■ **Work request**:
Write out again, exactly, the lines below starting at the one with "Task: Open the Services grid menu" and ending at the one with "The width and height of the screenshot is (1512, 803).".

Stored records:
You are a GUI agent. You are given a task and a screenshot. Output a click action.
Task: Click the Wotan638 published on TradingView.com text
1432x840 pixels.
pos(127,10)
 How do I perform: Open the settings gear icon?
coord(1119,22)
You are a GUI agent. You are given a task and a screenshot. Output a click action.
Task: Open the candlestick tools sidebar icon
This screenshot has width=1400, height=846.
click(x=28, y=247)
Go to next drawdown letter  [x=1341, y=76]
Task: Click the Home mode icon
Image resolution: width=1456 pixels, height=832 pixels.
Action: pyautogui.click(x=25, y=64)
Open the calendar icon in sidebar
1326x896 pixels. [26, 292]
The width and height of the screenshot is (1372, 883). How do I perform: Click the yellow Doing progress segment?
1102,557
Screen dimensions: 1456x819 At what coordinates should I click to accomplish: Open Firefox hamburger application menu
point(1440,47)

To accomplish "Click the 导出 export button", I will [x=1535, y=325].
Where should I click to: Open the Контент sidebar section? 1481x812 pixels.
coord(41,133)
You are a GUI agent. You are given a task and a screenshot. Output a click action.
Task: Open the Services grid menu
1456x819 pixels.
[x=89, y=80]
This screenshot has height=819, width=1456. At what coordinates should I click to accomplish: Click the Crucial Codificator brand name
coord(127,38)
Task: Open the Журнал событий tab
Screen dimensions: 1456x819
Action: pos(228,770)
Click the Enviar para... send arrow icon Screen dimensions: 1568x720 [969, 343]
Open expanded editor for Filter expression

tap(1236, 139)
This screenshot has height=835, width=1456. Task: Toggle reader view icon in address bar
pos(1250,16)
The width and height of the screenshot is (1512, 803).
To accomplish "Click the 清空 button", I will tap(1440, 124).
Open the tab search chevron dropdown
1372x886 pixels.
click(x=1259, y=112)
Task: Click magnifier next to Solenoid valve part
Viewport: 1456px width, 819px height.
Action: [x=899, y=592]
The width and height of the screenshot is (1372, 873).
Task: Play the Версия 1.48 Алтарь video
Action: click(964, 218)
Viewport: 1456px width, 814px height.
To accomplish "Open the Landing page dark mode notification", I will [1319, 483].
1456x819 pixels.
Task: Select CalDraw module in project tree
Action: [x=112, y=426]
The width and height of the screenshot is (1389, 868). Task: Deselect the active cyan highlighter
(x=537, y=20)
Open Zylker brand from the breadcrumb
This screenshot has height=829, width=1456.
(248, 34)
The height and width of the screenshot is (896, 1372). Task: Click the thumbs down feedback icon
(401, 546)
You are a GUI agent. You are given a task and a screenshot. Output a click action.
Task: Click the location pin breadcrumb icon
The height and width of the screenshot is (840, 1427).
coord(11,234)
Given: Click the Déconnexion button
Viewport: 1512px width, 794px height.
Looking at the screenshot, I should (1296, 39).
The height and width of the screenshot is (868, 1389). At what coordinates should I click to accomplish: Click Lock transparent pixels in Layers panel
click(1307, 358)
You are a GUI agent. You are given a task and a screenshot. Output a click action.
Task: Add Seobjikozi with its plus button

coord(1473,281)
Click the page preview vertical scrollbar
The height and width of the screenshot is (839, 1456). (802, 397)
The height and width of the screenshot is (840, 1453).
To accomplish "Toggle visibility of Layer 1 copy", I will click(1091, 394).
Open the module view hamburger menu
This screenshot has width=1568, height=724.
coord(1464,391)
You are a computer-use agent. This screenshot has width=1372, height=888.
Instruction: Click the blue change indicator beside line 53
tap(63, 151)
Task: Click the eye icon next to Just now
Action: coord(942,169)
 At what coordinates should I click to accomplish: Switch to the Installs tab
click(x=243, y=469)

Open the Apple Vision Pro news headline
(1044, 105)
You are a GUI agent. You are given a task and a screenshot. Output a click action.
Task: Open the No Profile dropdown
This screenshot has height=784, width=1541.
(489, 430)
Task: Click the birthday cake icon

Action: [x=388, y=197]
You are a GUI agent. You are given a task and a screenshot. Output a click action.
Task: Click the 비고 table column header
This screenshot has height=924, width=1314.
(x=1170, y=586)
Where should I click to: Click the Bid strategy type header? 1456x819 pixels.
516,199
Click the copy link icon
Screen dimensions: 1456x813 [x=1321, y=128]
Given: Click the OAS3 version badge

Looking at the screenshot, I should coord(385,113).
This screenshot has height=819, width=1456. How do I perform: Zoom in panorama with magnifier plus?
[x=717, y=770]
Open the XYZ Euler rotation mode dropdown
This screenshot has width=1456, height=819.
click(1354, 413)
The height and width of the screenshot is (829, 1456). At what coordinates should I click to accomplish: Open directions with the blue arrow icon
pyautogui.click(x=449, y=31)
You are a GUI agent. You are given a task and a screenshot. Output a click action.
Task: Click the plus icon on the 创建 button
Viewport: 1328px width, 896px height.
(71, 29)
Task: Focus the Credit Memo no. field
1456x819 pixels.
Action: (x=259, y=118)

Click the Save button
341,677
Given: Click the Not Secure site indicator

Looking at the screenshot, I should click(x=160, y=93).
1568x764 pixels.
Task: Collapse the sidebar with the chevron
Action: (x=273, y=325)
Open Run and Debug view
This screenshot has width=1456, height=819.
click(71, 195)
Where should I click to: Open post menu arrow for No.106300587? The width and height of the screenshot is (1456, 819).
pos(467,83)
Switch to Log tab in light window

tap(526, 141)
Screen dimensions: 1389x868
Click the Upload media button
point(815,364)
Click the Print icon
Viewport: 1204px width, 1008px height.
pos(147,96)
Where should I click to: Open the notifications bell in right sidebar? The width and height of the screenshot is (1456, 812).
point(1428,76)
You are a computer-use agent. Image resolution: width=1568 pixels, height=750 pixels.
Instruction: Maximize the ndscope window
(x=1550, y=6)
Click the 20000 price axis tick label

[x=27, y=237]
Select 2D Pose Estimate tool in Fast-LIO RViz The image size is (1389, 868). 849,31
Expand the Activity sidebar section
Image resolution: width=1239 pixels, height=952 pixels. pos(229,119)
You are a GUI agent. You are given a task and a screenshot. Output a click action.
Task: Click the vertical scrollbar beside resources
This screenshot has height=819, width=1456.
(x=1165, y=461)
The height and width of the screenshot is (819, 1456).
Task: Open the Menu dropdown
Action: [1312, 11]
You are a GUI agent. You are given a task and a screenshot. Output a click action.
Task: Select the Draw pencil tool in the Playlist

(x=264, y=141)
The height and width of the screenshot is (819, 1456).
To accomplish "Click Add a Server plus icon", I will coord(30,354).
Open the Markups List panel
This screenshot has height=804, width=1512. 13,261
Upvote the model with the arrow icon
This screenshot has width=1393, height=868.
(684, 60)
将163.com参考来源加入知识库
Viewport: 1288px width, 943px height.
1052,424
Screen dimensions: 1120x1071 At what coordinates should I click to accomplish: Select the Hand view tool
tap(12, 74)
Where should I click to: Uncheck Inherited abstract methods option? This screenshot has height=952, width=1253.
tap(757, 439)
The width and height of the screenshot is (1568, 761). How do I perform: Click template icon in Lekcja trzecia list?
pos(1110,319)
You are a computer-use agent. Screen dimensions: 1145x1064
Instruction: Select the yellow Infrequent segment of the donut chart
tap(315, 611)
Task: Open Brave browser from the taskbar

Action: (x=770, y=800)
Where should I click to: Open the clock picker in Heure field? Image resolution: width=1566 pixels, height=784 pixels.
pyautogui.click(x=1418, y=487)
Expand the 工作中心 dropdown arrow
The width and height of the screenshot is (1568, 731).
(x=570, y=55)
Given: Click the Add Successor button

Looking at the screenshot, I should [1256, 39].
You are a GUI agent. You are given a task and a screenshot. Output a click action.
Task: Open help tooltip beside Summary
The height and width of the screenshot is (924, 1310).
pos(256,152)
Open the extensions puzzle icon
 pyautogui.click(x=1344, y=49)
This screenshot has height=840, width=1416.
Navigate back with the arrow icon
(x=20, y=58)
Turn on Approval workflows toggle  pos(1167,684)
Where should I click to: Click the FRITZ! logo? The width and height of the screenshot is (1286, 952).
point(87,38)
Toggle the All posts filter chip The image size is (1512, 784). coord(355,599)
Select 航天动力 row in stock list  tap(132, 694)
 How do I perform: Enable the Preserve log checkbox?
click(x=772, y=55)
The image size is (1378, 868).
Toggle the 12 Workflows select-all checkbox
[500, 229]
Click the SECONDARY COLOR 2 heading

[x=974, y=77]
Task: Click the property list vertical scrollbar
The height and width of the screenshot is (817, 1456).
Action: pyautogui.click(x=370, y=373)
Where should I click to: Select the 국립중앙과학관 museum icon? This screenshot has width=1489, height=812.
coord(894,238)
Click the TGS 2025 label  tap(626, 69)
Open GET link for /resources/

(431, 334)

■ **Solution to the exercise**:
Task: Open the Services grid menu
1456x819 pixels.
[x=89, y=80]
This screenshot has height=819, width=1456. At what coordinates should I click to accomplish: Click the Crucial Codificator brand name
coord(127,38)
Task: Open the Журнал событий tab
Screen dimensions: 1456x819
Action: pos(228,770)
Click the Enviar para... send arrow icon Screen dimensions: 1568x720 [969, 343]
Open expanded editor for Filter expression

tap(1236, 139)
This screenshot has height=835, width=1456. Task: Toggle reader view icon in address bar
pos(1250,16)
The width and height of the screenshot is (1512, 803).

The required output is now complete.